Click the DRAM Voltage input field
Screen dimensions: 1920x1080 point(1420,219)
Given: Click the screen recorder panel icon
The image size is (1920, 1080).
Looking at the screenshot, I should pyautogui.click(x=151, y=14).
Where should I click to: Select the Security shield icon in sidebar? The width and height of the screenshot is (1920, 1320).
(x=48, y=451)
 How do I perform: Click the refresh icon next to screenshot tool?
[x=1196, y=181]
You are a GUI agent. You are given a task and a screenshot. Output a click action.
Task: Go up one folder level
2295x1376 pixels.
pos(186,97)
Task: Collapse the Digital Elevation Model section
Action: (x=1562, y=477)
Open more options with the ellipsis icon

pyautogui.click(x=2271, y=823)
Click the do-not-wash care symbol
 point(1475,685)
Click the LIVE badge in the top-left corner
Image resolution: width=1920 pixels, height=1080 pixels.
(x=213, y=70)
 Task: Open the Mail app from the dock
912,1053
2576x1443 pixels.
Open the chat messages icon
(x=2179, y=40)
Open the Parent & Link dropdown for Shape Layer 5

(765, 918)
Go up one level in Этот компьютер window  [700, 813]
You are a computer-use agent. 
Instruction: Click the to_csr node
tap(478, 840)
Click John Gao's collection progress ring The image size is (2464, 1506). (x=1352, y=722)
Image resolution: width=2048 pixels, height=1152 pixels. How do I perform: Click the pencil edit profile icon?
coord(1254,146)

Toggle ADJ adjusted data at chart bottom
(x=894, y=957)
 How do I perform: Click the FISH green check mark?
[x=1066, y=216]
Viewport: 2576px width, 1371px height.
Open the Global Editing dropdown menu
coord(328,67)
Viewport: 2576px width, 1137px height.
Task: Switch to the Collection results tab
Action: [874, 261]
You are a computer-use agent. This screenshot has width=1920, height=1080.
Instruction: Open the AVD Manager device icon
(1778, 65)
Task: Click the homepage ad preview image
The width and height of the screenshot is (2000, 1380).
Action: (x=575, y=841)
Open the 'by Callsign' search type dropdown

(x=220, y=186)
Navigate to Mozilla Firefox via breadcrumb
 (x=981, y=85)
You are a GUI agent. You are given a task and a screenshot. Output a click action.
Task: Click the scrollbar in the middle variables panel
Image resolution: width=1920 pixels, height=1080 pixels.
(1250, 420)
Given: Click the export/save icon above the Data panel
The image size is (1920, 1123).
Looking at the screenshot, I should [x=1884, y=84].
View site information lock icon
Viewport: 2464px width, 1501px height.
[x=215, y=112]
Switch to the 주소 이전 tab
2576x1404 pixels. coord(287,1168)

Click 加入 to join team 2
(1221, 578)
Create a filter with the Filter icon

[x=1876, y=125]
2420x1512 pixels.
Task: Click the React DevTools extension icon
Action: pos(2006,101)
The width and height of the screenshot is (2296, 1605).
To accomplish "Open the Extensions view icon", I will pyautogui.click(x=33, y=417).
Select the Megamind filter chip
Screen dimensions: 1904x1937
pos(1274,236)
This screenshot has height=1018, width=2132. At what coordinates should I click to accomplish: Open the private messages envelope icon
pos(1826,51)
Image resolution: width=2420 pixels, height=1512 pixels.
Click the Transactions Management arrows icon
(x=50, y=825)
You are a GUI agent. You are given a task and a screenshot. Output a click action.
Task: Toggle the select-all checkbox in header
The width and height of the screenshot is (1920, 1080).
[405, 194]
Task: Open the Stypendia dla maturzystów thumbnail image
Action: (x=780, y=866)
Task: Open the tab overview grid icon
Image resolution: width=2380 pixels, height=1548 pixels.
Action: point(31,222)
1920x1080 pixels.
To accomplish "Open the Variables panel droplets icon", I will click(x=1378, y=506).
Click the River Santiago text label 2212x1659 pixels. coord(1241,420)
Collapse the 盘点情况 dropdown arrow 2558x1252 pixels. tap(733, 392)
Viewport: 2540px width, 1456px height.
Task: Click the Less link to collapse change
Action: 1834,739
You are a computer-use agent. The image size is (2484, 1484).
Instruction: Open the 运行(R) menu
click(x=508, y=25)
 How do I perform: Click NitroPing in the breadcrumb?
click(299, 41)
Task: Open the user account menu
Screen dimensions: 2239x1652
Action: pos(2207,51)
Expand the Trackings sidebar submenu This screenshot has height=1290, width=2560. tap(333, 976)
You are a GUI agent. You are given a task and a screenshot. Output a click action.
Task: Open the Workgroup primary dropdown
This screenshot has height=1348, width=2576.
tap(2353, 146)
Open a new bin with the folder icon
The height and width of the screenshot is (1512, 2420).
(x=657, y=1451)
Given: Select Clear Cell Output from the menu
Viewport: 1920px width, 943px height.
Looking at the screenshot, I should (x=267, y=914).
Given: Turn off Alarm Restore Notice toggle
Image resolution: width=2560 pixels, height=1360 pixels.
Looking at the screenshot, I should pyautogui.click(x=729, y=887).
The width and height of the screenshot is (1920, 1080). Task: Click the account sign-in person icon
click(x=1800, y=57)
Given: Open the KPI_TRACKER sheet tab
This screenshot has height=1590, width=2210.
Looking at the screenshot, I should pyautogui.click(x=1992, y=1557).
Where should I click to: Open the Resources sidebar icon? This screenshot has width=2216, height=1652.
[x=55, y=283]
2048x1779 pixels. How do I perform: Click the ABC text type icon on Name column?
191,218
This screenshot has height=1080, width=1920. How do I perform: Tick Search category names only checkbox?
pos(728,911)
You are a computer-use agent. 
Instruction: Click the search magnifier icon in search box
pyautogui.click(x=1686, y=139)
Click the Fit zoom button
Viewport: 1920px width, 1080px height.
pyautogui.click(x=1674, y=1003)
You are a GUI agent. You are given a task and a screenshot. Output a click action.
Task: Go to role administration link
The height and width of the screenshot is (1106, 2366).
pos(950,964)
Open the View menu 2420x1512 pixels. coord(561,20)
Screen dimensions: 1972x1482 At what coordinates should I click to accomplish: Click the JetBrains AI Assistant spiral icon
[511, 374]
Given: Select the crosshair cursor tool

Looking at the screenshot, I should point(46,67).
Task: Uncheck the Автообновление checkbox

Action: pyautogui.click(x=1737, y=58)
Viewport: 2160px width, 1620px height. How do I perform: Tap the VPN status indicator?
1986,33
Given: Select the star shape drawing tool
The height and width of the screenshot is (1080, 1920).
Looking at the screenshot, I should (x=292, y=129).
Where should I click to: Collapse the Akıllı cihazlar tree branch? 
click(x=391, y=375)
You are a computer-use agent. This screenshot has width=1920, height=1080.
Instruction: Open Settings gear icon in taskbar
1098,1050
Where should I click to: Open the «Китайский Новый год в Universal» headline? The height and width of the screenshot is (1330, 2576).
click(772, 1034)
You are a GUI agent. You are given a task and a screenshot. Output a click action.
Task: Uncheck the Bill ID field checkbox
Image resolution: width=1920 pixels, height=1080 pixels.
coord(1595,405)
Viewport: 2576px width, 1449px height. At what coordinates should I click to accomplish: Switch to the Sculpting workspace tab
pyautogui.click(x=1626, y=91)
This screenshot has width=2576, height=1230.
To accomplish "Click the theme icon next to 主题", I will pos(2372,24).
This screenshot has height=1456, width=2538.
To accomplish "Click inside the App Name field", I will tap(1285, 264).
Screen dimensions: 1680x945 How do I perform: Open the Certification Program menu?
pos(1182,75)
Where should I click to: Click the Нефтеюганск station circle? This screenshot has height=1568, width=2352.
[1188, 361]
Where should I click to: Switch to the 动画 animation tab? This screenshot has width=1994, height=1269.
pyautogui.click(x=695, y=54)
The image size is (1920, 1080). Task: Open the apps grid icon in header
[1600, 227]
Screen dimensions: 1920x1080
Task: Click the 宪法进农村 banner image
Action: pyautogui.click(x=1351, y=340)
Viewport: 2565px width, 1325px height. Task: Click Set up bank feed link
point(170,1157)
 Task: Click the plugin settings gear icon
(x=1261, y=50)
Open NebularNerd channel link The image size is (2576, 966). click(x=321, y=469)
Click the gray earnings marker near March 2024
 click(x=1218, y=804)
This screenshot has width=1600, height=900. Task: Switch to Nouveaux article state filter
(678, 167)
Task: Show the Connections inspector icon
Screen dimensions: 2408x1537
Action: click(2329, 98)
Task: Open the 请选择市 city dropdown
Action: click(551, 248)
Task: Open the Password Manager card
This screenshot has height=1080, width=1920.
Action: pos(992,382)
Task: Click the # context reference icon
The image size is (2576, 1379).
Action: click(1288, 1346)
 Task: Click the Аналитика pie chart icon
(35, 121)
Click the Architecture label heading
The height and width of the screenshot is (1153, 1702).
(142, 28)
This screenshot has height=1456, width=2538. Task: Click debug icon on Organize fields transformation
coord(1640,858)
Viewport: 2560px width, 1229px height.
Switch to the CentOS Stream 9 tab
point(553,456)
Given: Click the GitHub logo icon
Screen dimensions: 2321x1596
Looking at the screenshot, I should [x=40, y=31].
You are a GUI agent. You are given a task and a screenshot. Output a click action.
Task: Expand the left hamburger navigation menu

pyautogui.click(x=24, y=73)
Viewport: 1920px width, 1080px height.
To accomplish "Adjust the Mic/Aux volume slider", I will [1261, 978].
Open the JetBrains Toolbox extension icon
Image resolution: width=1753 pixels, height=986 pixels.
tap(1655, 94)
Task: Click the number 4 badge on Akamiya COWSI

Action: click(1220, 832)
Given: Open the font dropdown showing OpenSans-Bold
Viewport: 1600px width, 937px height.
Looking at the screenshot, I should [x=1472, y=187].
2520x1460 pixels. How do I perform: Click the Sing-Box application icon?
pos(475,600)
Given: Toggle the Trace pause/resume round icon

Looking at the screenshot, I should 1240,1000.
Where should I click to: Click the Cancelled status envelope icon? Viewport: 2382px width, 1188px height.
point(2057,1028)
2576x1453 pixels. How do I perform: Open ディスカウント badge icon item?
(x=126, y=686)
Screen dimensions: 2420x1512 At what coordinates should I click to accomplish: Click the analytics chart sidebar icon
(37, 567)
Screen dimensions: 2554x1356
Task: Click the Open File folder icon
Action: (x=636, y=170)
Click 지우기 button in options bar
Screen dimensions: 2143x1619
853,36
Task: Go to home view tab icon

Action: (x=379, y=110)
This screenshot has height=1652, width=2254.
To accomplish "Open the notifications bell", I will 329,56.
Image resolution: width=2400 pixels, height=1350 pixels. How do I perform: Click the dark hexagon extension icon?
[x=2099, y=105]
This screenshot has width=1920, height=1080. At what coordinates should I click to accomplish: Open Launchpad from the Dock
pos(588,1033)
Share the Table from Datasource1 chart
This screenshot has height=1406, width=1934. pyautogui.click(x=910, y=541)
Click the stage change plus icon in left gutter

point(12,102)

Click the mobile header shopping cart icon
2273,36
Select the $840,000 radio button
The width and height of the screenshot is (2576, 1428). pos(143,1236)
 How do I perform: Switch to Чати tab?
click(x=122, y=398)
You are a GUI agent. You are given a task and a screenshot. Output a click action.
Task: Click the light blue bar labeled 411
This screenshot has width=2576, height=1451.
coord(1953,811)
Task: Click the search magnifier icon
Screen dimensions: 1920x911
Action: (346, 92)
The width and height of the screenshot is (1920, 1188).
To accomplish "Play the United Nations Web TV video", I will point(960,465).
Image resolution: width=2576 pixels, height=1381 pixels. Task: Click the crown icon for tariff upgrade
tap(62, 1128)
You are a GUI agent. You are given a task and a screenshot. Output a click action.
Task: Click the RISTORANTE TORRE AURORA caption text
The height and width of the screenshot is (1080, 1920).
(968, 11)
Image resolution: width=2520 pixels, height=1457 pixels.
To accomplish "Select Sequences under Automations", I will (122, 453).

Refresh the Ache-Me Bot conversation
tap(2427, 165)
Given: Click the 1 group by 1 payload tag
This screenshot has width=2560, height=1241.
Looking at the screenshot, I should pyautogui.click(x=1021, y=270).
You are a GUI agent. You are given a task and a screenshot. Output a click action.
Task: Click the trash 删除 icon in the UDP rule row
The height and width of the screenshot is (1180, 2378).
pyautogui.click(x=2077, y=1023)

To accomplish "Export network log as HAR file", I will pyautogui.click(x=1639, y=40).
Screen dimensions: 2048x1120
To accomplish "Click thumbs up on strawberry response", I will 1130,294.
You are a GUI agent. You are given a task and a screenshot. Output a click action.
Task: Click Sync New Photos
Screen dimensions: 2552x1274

• [WHAT IS NEEDED]
What you give back should be only the lines of the records above, starting at the line with "Click the mobile header shopping cart icon" and ending at the line with "The width and height of the screenshot is (1920, 1188).", restated word for word.

• [THE COMPLETED TASK]
Click the mobile header shopping cart icon
2273,36
Select the $840,000 radio button
The width and height of the screenshot is (2576, 1428). pos(143,1236)
 How do I perform: Switch to Чати tab?
click(x=122, y=398)
You are a GUI agent. You are given a task and a screenshot. Output a click action.
Task: Click the light blue bar labeled 411
This screenshot has width=2576, height=1451.
coord(1953,811)
Task: Click the search magnifier icon
Screen dimensions: 1920x911
Action: (346, 92)
The width and height of the screenshot is (1920, 1188).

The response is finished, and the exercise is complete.